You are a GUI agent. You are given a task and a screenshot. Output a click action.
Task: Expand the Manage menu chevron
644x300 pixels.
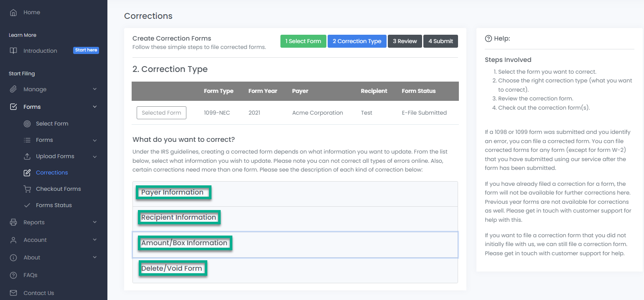(95, 89)
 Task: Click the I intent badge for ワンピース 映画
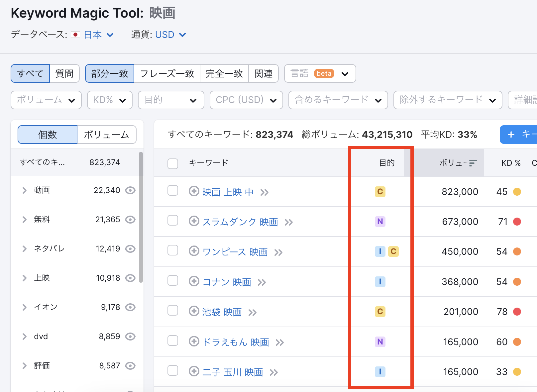pyautogui.click(x=380, y=251)
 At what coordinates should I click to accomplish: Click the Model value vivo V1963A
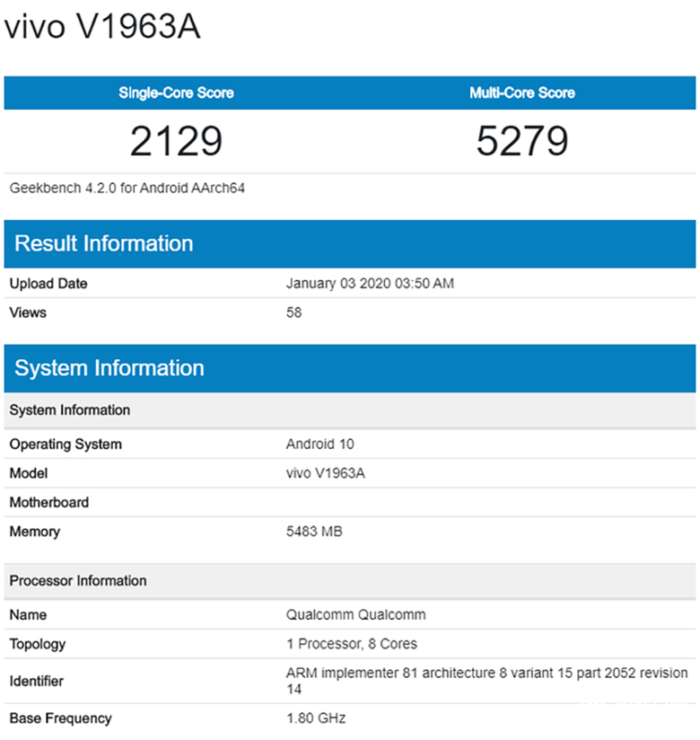(325, 473)
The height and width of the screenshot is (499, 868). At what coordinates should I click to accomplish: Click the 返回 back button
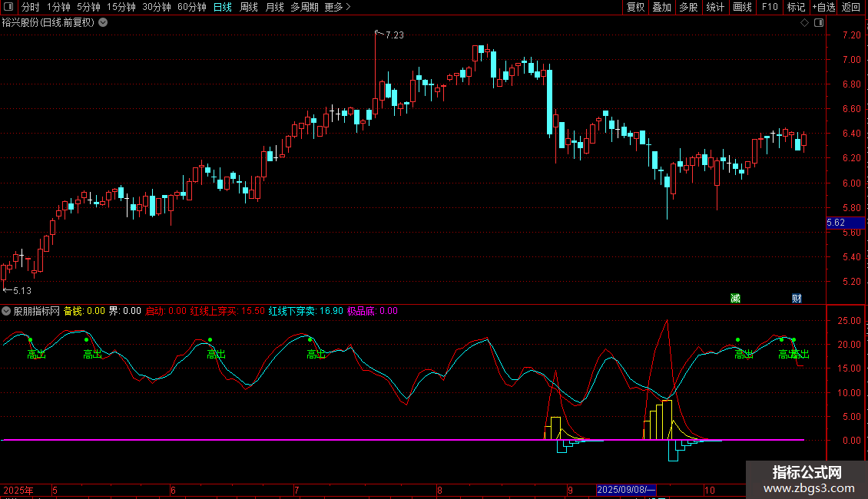click(x=851, y=7)
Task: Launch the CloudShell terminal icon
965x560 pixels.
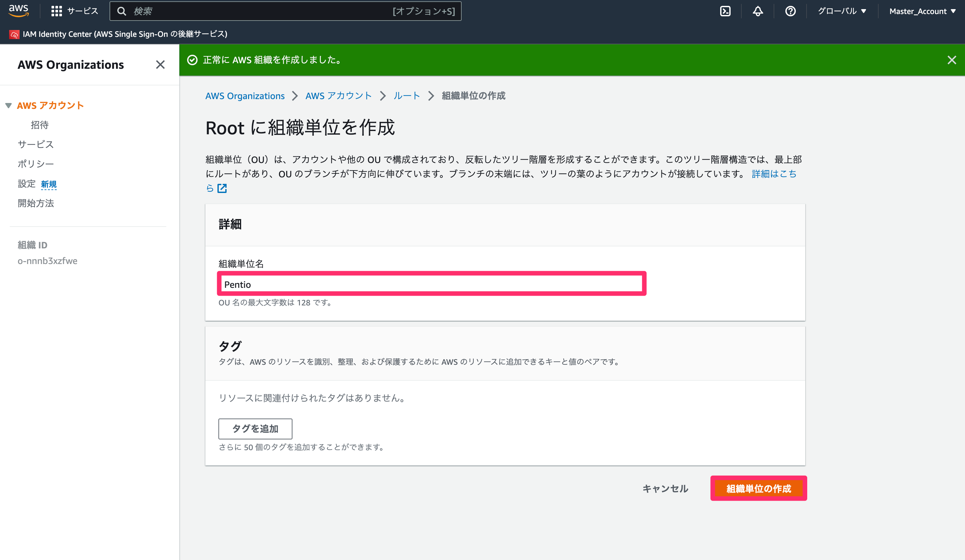Action: pyautogui.click(x=725, y=11)
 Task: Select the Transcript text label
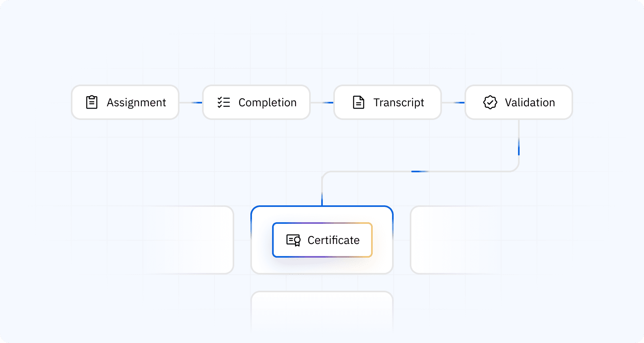[x=398, y=103]
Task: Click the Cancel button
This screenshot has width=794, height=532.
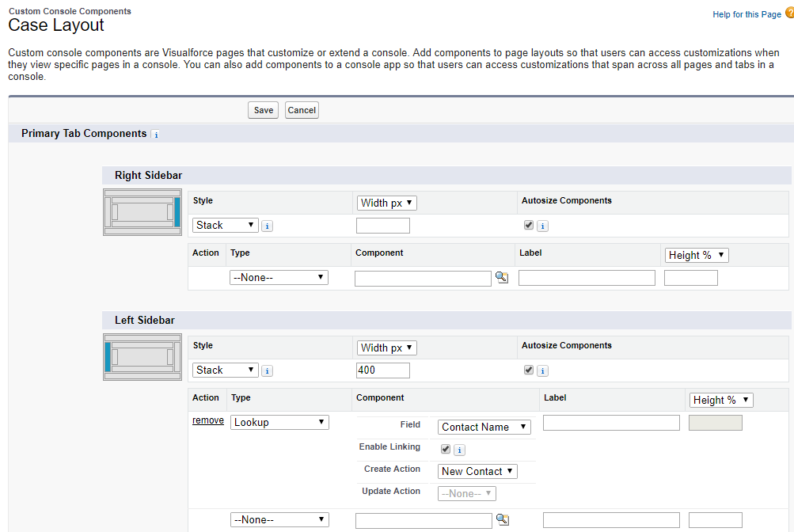Action: [x=302, y=111]
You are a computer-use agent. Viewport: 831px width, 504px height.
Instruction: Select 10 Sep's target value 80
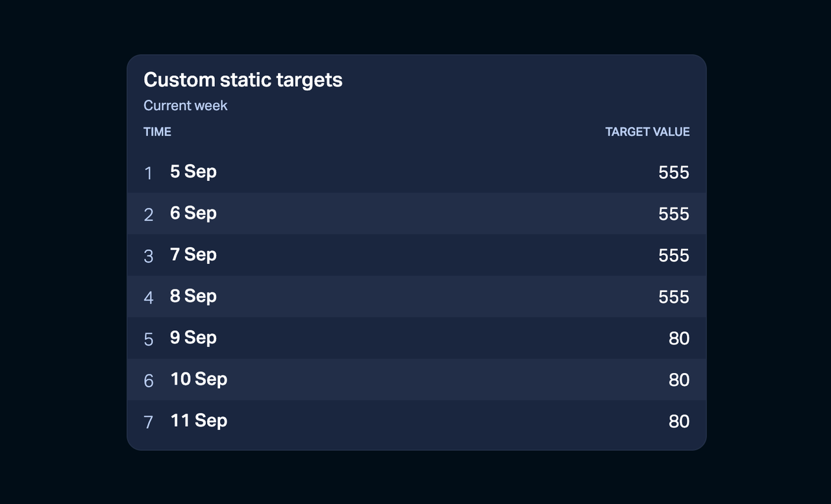click(x=678, y=380)
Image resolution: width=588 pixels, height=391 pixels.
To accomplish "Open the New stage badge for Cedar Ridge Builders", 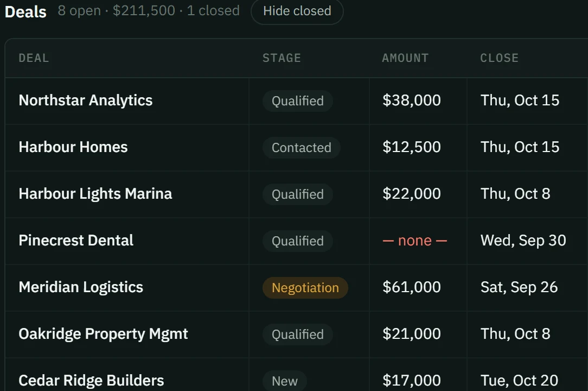I will (x=285, y=381).
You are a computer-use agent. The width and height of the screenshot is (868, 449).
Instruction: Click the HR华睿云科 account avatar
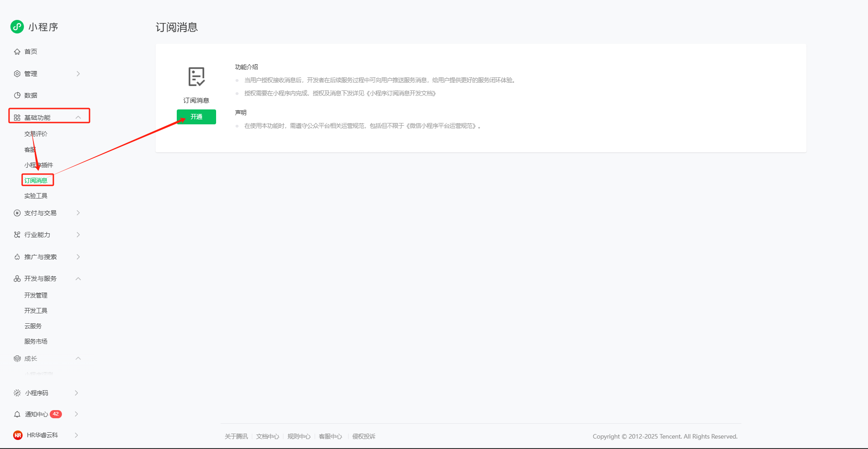tap(18, 435)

::::::::

WHAT THIS TASK INVOLVES — Word for word, repeat the lines above from the one with "644x300 pixels." through the one with "Task: Launch the CloudShell terminal icon", and nothing beyond them. Omit the pictures.

RESPONSE BOX —
644x300 pixels.
(95, 89)
 Task: Click the I intent badge for ワンピース 映画
pyautogui.click(x=380, y=251)
 At what coordinates should I click to accomplish: Click the Model value vivo V1963A
(325, 473)
The height and width of the screenshot is (499, 868). At what coordinates should I click to accomplish: Click the 返回 back button
click(x=851, y=7)
Task: Launch the CloudShell terminal icon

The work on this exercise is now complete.